Winter Is (Or Will Be) Coming
While we have the benefit of hindsight, management at Peloton appears to have been dreaming of an endless summer. Revenue skyrocketed, with its bikes and treadmills perfect for people that were looking for ways to stay active at home. Peloton responded to its incredible growth by sacrificing margin to deliver more equipment quicker to its customers as well as committing to build a factory to speed up production. The company spent massively on marketing and its headcount rose precipitously.
Where did this lead? Growth plans have now been cut in the midst of a demand slowdown, Peloton’s CEO stepped down, and production was halted as unsold inventory sat in warehouses. Its stock currently sits at all-time lows.
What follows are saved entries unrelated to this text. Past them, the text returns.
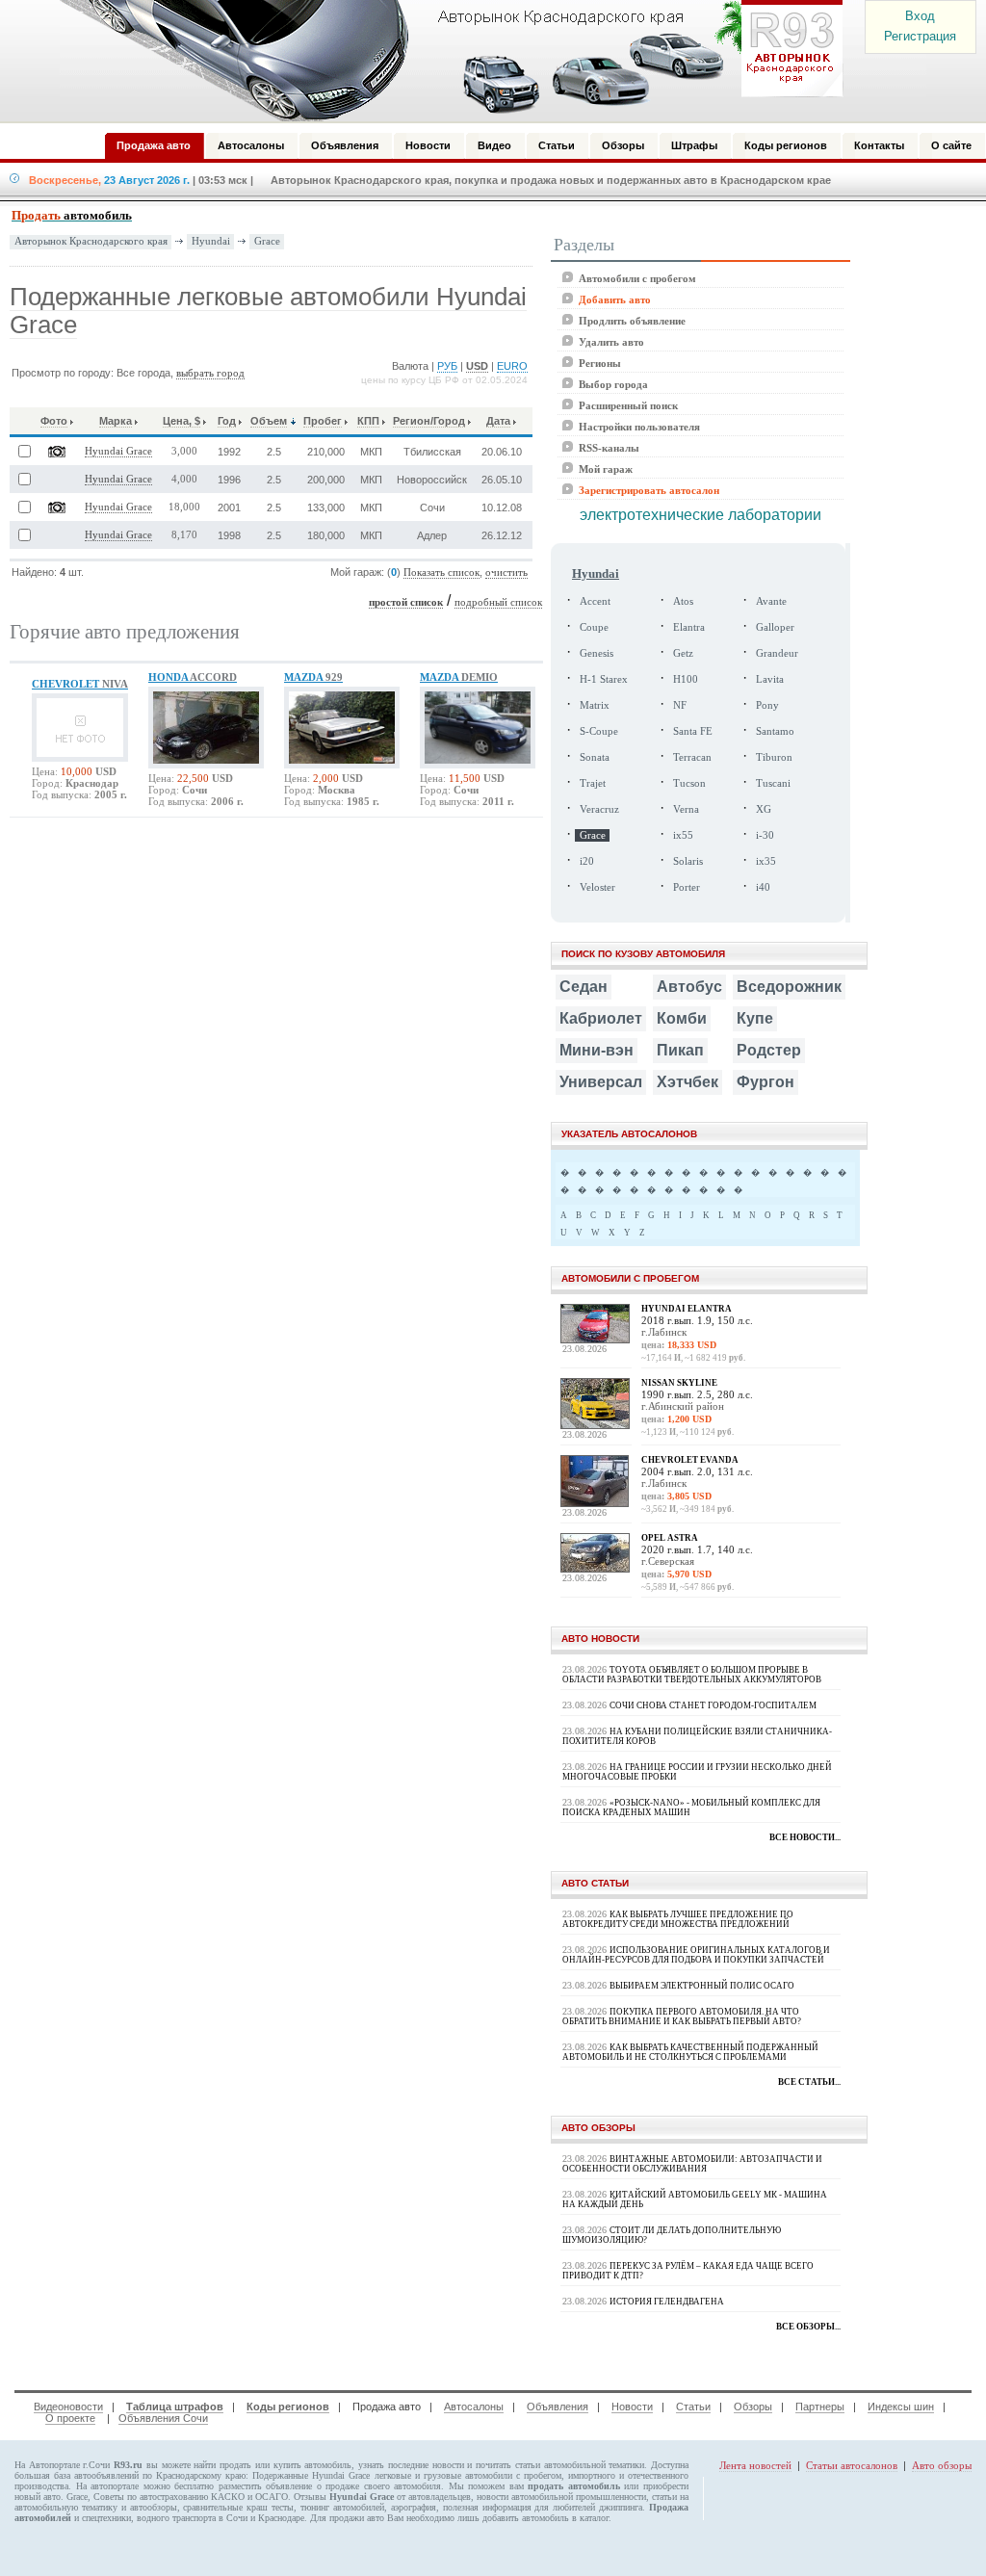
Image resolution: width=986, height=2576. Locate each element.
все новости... (805, 1837)
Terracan (692, 757)
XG (763, 809)
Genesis (596, 653)
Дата (498, 421)
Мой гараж (606, 469)
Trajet (593, 783)
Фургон (765, 1082)
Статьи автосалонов (851, 2465)
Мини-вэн (596, 1050)
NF (680, 705)
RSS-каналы (609, 448)
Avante (771, 601)
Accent (595, 601)
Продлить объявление (632, 320)
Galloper (775, 627)
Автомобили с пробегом (637, 278)
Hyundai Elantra (686, 1309)
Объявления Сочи (163, 2418)
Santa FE (693, 731)
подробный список (498, 602)
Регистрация (920, 36)
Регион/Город (429, 421)
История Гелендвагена (667, 2301)
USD (477, 366)
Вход (920, 16)
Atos (683, 601)
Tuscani (773, 783)
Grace (267, 241)
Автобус (689, 986)
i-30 (765, 835)
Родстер (769, 1050)
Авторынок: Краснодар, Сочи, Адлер (445, 60)
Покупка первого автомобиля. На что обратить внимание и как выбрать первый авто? (681, 2016)
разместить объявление (266, 2486)
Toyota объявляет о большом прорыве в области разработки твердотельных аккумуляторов (691, 1674)
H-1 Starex (604, 679)
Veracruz (599, 809)
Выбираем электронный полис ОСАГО (702, 1986)
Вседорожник (789, 986)
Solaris (688, 861)
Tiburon (774, 757)
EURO (512, 366)
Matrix (595, 705)
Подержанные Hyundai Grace (311, 2475)
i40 (763, 887)
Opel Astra (669, 1538)
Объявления (557, 2406)
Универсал (600, 1082)
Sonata (595, 757)
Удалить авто (611, 342)
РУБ (447, 366)
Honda (192, 677)
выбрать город (210, 373)
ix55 (683, 835)
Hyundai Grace (118, 451)
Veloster (597, 887)
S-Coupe (599, 731)
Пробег (322, 421)
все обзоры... (808, 2326)
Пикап (680, 1050)
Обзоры (753, 2406)
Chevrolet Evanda (690, 1460)
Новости (632, 2406)
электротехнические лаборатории (700, 515)
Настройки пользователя (639, 426)
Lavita (770, 679)
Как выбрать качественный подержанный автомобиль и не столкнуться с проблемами (690, 2052)
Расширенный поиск (628, 405)
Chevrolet (80, 684)
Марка (115, 421)
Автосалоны (474, 2406)
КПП (368, 421)
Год (227, 421)
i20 (587, 861)
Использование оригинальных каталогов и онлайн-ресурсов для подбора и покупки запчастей (696, 1955)
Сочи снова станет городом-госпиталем (713, 1705)
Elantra (689, 627)
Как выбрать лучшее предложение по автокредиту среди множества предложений (677, 1919)
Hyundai (211, 241)
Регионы (600, 363)
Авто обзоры (942, 2465)
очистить (506, 572)
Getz (683, 653)
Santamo (775, 731)
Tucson (689, 783)
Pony (767, 705)
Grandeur (777, 653)
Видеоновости (68, 2406)
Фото (53, 421)
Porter (686, 887)
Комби (682, 1018)
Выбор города (613, 384)
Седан (583, 986)
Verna (686, 809)
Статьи (693, 2406)
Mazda (313, 677)
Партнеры (819, 2406)
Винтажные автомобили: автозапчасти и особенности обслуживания (692, 2163)
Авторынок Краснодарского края (91, 241)
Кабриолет (600, 1018)
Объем (268, 421)
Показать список (441, 572)
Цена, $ (181, 421)
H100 (685, 679)
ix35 (766, 861)
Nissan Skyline (679, 1383)
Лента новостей (755, 2465)
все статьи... (809, 2082)
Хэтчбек (687, 1082)
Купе (755, 1018)
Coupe (594, 627)
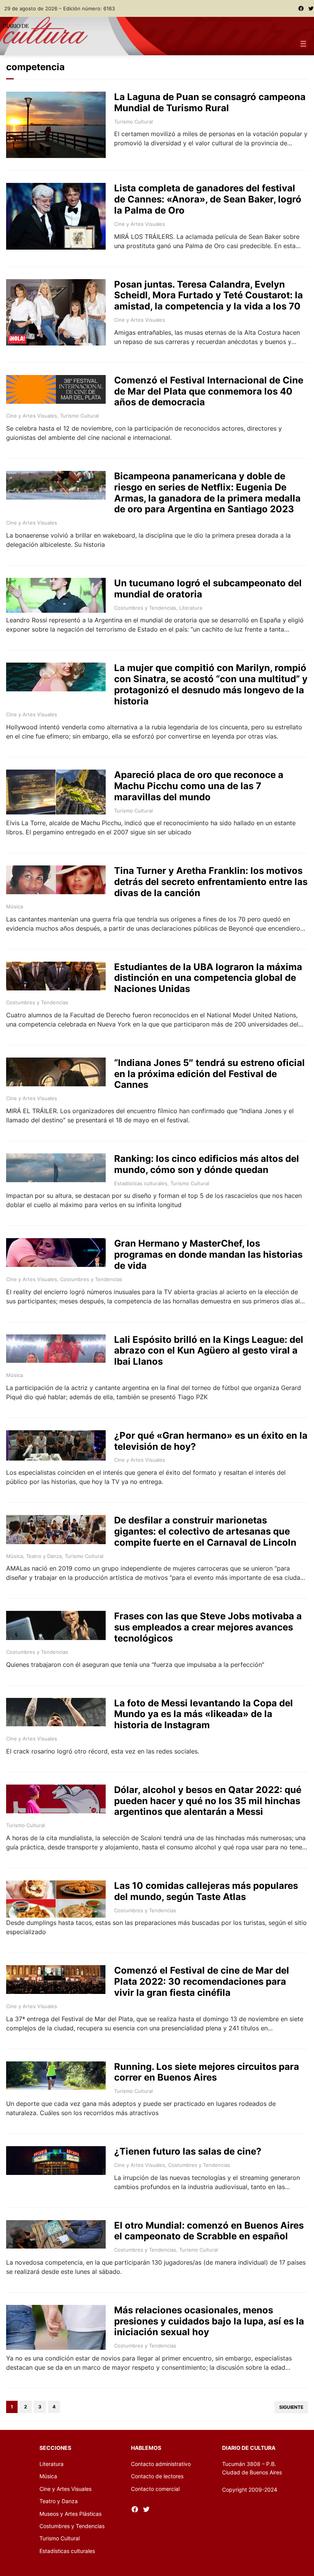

While we do not wish to play Monday morning quarterback regarding Peloton’s decisions, perhaps a bit of temperance in its growth plans could have staved off the nasty hangover the company is currently experiencing. Protecting its margin and maintaining a sober view of notoriously fickle fitness spending trends, as well as holding more dry powder, could have all served the company well. Regardless of exact policy prescriptions, family businesses should manage their companies through long-term colored glasses, rather than assuming sunny days will always be with us.
Keep Your Wardrobe Varied
The reversal of fortunes for Planet Fitness and Peloton highlights another old maxim: Don’t put all your eggs in one basket. Per BMO Capital Markets analyst Simeon Siegel, “[Planet Fitness] embraced an omnichannel offering, [Peloton] argued solely for At-Home. Even the most high profile digital-only retailers realized they need to meet the customer where the customer wants to be, and not restrict their options.”
Peloton draws an almost cult-like following from its adherents and boosts high usage rates and low subscription churn. However, its end-users do represent a market niche, and Peloton overestimated the change in market dynamics brought on by the pandemic to expand its singular end-market. While the company is currently tightening its belt and looking to diversify its app offerings, whether new management can shift the company into the right gear remains to be seen.
Planet Fitness, in addition to its non-ostentatious wardrobe and defensive posture, is using success to fund smart diversification. Its digital fitness app is the number two free app on the Apple Store, and the company is currently beta testing a paid version to take a slice of the digital fitness market. While likely not to convert to a digital-first company overnight, Planet Fitness sees this diversification to strengthen its core business: Asset-light, low-frills, and industry-leading pricing.
Stuck in Colder Weather
Nobel Prize-winning economist Paul Samuelson once said that Wall Street had predicted nine out of the last five recessions. And while some economists or perma-bears may sometimes overreact to the state of the economy, the fall from grace of Peloton has us thinking more about how family businesses can weather storms when they undoubtedly arrive.
Family businesses think of their lifespans over generations, and we think this gives them the perfect perspective to face the current stock-market sell-off, rise in interest rates, and potential economic slowdown.
Understanding your business season, preparing for the downside, and intelligently diversifying are all ways family businesses can traverse the middle way.